(Interface element records)

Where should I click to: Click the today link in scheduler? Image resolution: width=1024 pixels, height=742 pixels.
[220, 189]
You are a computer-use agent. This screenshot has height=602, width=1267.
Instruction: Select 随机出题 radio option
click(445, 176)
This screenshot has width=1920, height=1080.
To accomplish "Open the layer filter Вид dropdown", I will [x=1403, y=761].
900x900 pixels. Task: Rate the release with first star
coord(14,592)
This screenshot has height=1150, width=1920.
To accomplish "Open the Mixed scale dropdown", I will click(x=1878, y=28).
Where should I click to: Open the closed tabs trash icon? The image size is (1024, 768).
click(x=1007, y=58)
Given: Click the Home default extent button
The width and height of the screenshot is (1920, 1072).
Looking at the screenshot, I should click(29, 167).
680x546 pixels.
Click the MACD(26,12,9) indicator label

To be done: Copy all of the records above word for word, changing nothing.

Result of this task:
Where should I click to: Click the today link in scheduler? Image resolution: width=1024 pixels, height=742 pixels.
[220, 189]
You are a computer-use agent. This screenshot has height=602, width=1267.
Instruction: Select 随机出题 radio option
click(445, 176)
This screenshot has width=1920, height=1080.
To accomplish "Open the layer filter Вид dropdown", I will [x=1403, y=761].
900x900 pixels. Task: Rate the release with first star
coord(14,592)
This screenshot has height=1150, width=1920.
To accomplish "Open the Mixed scale dropdown", I will click(x=1878, y=28).
Where should I click to: Open the closed tabs trash icon? The image size is (1024, 768).
click(x=1007, y=58)
Given: Click the Home default extent button
The width and height of the screenshot is (1920, 1072).
Looking at the screenshot, I should click(29, 167).
680x546 pixels.
Click the MACD(26,12,9) indicator label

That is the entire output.